Anyway, if you wanted to plunk down $8 at a newstand, or spend a half-hour in the library reading it, this is one of the better WIRED issues deserving your investment.

2023 April 24 -- Why Religion Matters, Part 2

There is another problem with atheism, related to the reason atheists never invented modern science: Without a logical Supreme God giving the universe order, there is no reason to suppose there could be any such thing as Natural Law, and therefore no reason to study it. The atheists can see that it works when the Christians do it, and copy the methodology, but they have no philosophical basis for understanding why it works.

Similarly, the zero-sum game implied by the Darwinistic "Red in tooth and claw" and "Survival of the fittest" competition for existence gives atheists permission -- indeed, a mandate -- to seek to dominate other species and races and even individuals in their own race. The United States was founded on the Christian principle of One God over all and Ruler over all, which makes stratified society unnecessary. Without that Supreme God telling His people to behave themselves, everybody reverts to their "natural" (sinful) selfish desire to dominate or be dominated, which is both unAmerican and also (although few believe it) unChristian. The atheist doesn't care about -- and therefore ignores -- the "unChristian" part (which is contrary to his belief system) but he doesn't know what to do with the "unAmerican" part, so he ignores that also. The inevitable result is that the atheist cannot work with other people as peers; he must dominate or be dominated.

That's what happened to me. The problem for the atheist is that his behavior is still unAmerican and shameful, so he is unable to admit that is what is going on. With the help of the God of Truth I figured it out, but it took a while and some floundering.

As I told myself for six years, "When it's over, it's over." It's over. It's a shameful and unethical thing he did, and which I must attempt to repair the damage as best I can, but he cannot make it right, only a Christian can do that, and today that would be me.

2023 April 19 -- Why Religion Matters

Nine years ago ChristianityToday ran a cover story on the research of Robert Woodberry, who discovered that Protestant theology left a valuable legacy everywhere in the world, and there is much more democracy, education, and prosperity in the regions (now countries) where (non-government) Protestant missionaries were active, compared to places where they were not. I thought it so significant, I blogged my thoughts. Four years later I extended the CT insight to a specific theological factor in "Poverty and the Golden Rule". One important Biblical doctrine, not even taught clearly in most Protestant churches, but they do teach that people should read the Bible for themselves, and it's all through the Bible, it makes all the difference in the world and (so I believe, as Jesus himself taught) in all eternity.

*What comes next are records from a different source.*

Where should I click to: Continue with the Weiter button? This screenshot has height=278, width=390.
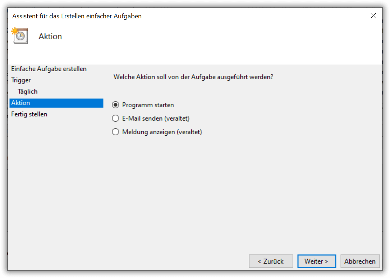tap(316, 261)
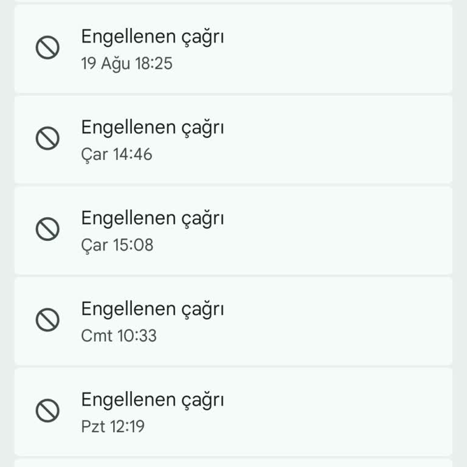Select the Çar 15:08 timestamp text
The image size is (467, 467).
tap(117, 245)
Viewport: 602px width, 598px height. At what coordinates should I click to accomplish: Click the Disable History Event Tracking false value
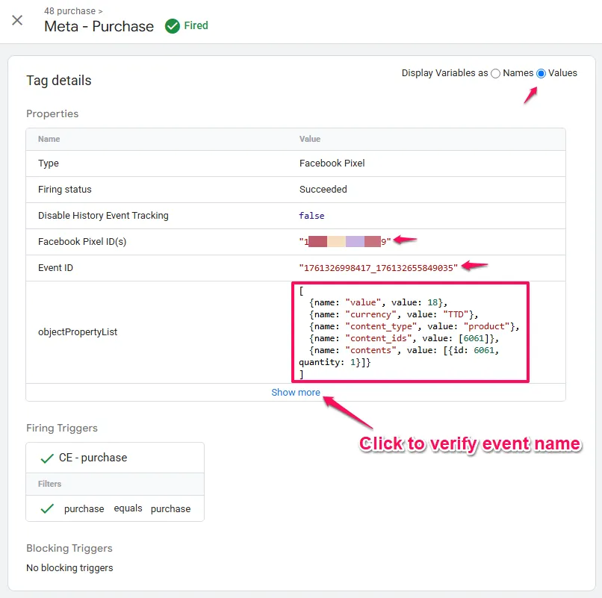[311, 216]
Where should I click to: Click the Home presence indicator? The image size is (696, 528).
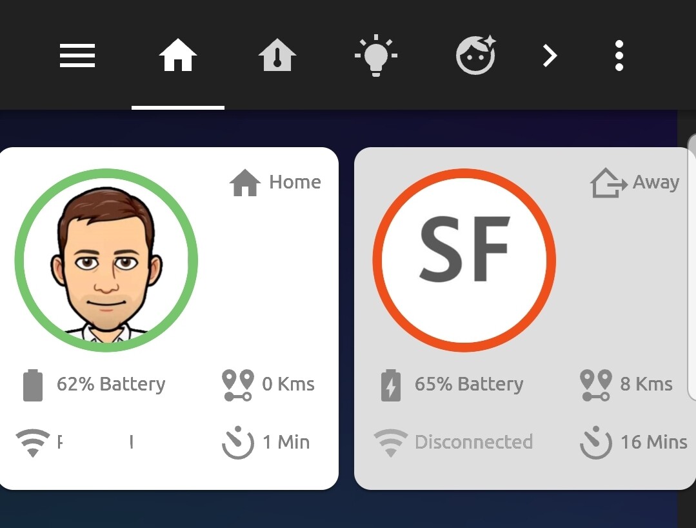[x=275, y=182]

Why is that? The Bible does not explain the "Why?" of most things -- including the Golden Rule (GR) -- but it should be obvious enough: The GR makes things pleasant for other people. If even some people do not obey the GR in Heaven some of the time, then it wouldn't be Heaven for the rest of us, so God necessarily must enforce the GR in Heaven. If you don't like doing it now, what makes you think you will like it any better in Heaven? Jesus gave it as an essential for getting to Heaven [Luke 10:28].

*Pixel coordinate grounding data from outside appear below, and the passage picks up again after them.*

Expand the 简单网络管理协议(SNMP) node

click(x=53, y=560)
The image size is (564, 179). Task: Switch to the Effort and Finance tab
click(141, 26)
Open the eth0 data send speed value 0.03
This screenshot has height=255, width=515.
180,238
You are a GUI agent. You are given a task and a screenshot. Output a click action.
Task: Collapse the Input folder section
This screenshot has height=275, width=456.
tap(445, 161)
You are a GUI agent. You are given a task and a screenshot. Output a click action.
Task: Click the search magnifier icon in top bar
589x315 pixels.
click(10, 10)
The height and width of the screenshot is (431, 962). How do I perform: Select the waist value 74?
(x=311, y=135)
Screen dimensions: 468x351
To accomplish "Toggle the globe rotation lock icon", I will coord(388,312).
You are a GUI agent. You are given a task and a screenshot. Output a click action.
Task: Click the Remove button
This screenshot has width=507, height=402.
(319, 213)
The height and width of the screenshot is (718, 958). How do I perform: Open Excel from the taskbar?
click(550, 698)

So this guy -- let's call him "Sam" -- grew up in a Jewish home and had the GR (it's rooted in the Law of Moses, smack dab in the middle of the Torah) pounded into his little psyche at a young age before he was old enough to understand its religious roots. They could not explain to his teenage satisfaction why he should believe the rest of the Jewish tradition -- many Christian parents have the same problem -- so he became an atheist. His ethics predated his religious analysis and were not so easily discarded, but what's a good atheist going to do about them? Sam told me, "It feels good." I don't know what he would have said to six million of his distant cousins who died in the Holocaust because that's what felt good to Hitler, but I didn't have the temerity to ask. Basically this guy lives in a culture dominated by GR ethics, and it made this country the richest country in the whole world and probably in all time, so he feels the need to explain why we should believe he as an atheist can also be ethical. He can't do it, because ethics is about Doing The Right Thing When It Doesn't Feel Good. He has no ethics.

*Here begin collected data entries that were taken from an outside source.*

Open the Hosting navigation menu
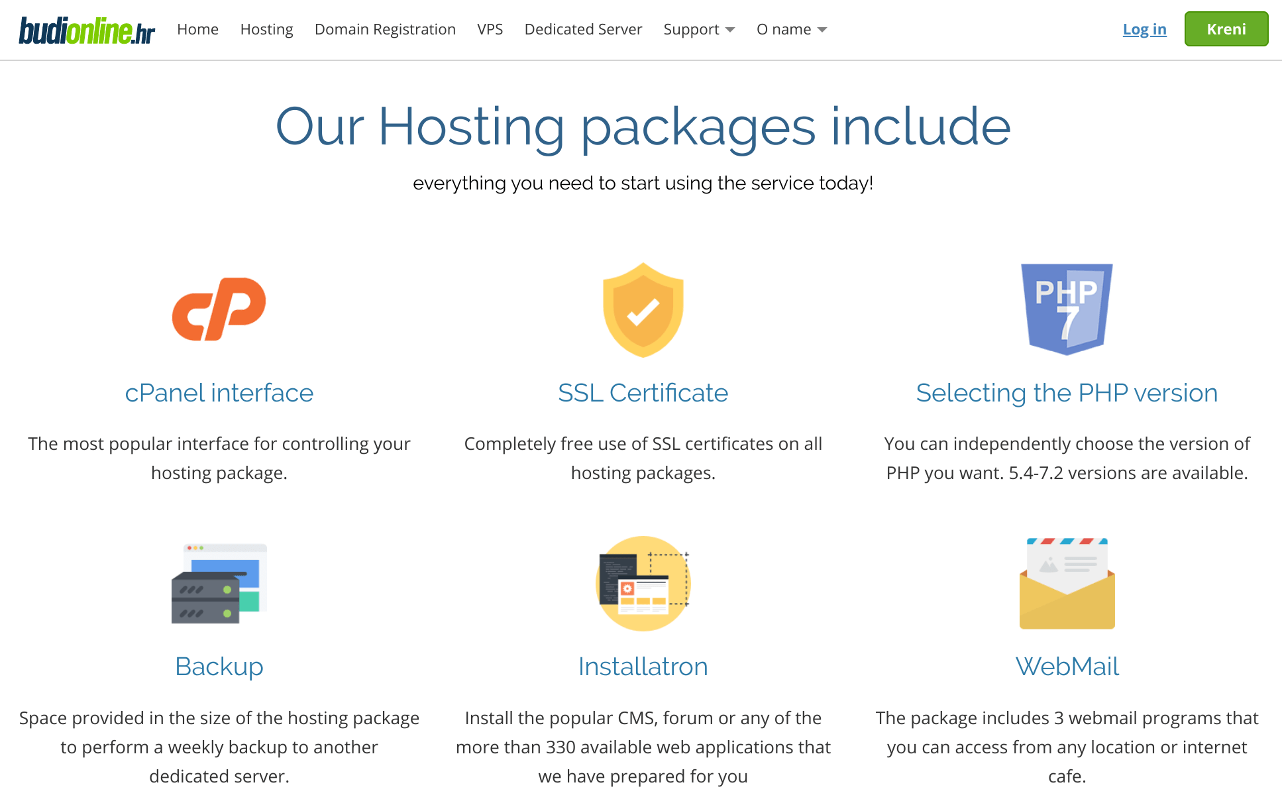 tap(266, 29)
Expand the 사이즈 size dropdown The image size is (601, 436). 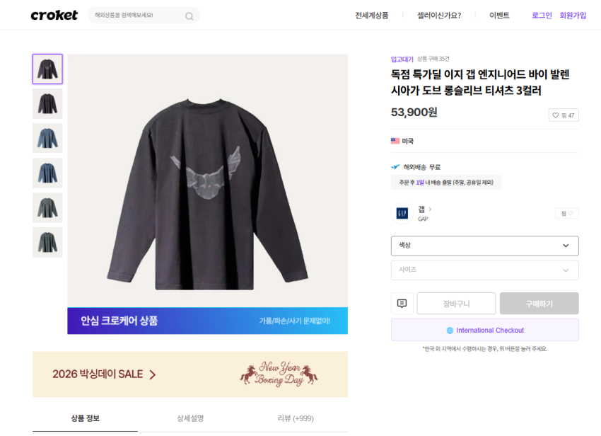484,270
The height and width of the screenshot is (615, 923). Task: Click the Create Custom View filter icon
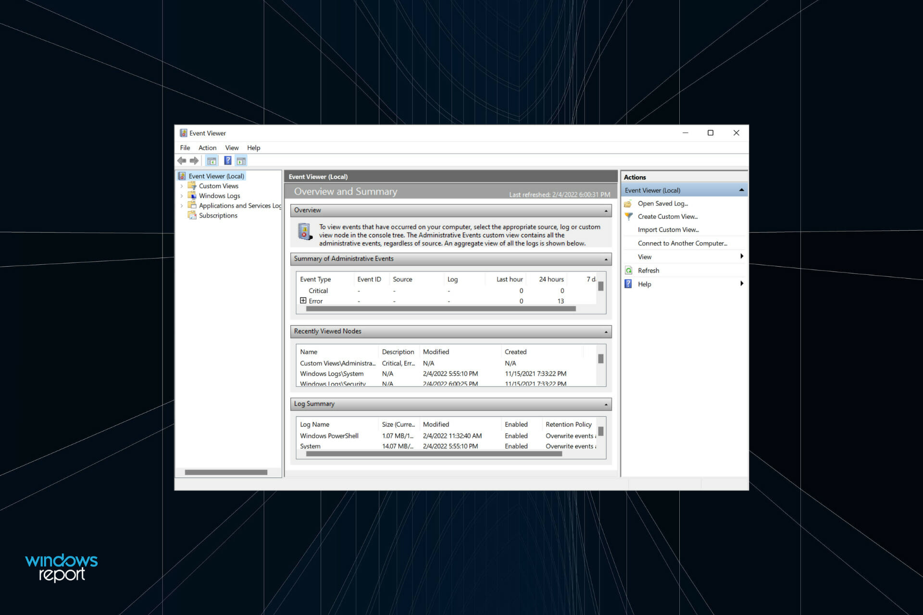[x=628, y=217]
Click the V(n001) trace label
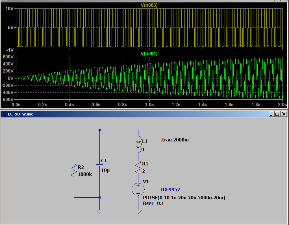The width and height of the screenshot is (289, 225). coord(149,53)
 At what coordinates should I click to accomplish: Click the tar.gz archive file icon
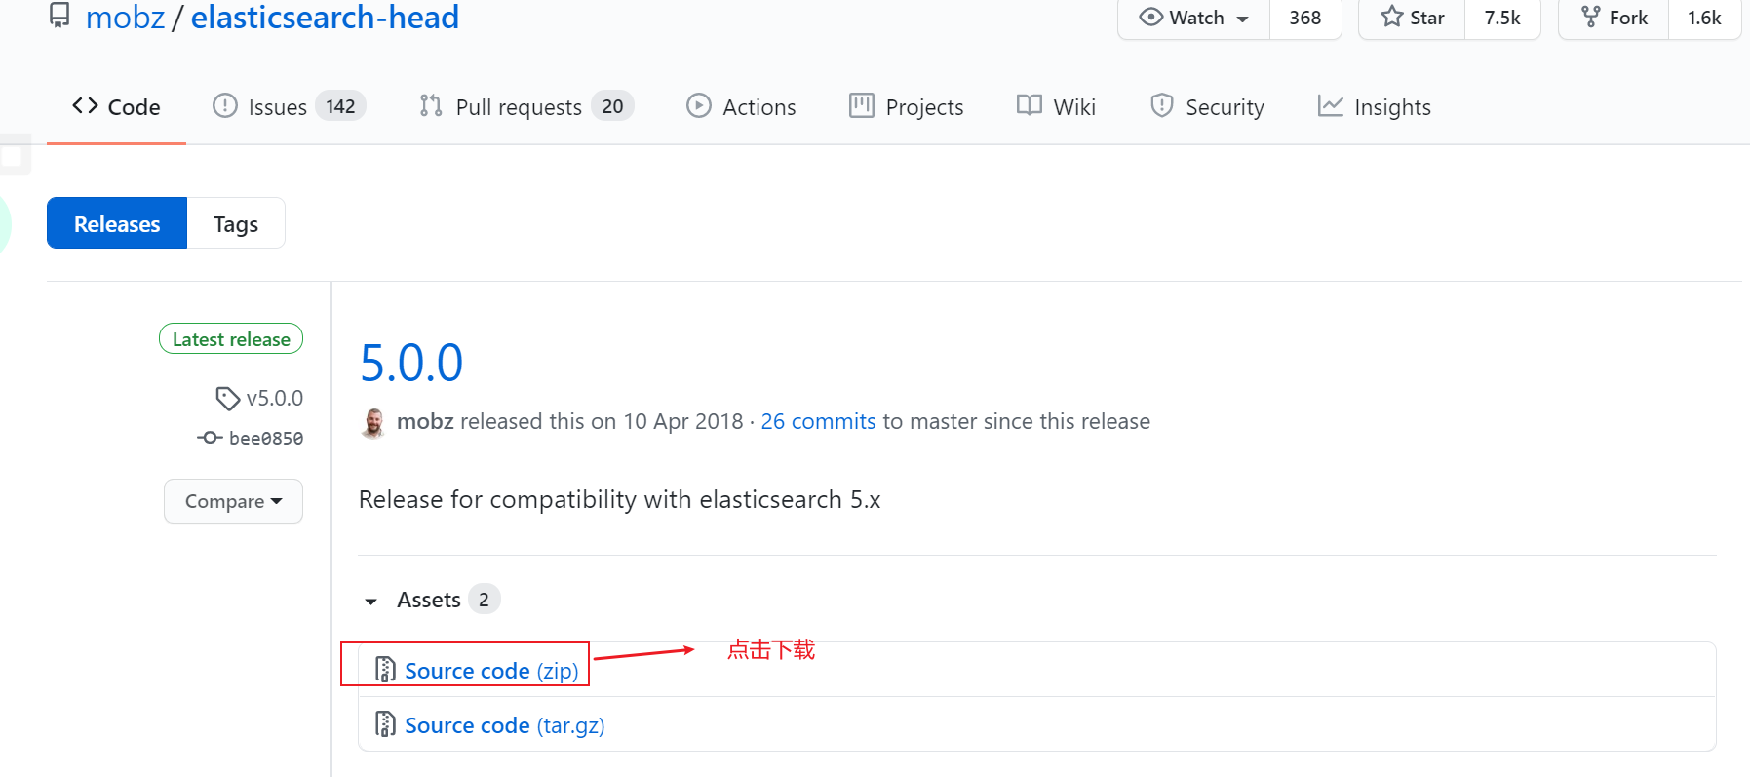click(x=385, y=724)
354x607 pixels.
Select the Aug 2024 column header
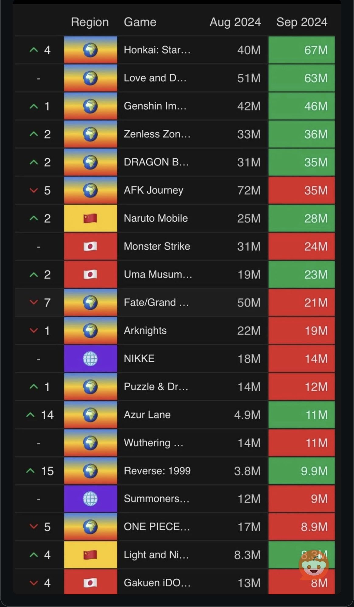point(235,22)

So why would a Christian go into business with an atheist? God said "Don't do that" (see "Debriefing" a couple months ago) Silly me, I guess I thought I could be ethical (that is, a good Christian) in spite of his foolishness, and maybe I could and did and was, but the outcome was predictable and unavoidable. Doing The Right Thing stopped feeling good to him (for whatever reason, he seems too ashamed of it to tell me why), and I am the stuckee. That's what the GR is supposed to prevent. Religion matters.

2023 March 31 -- How Can a Good God Allow Suffering?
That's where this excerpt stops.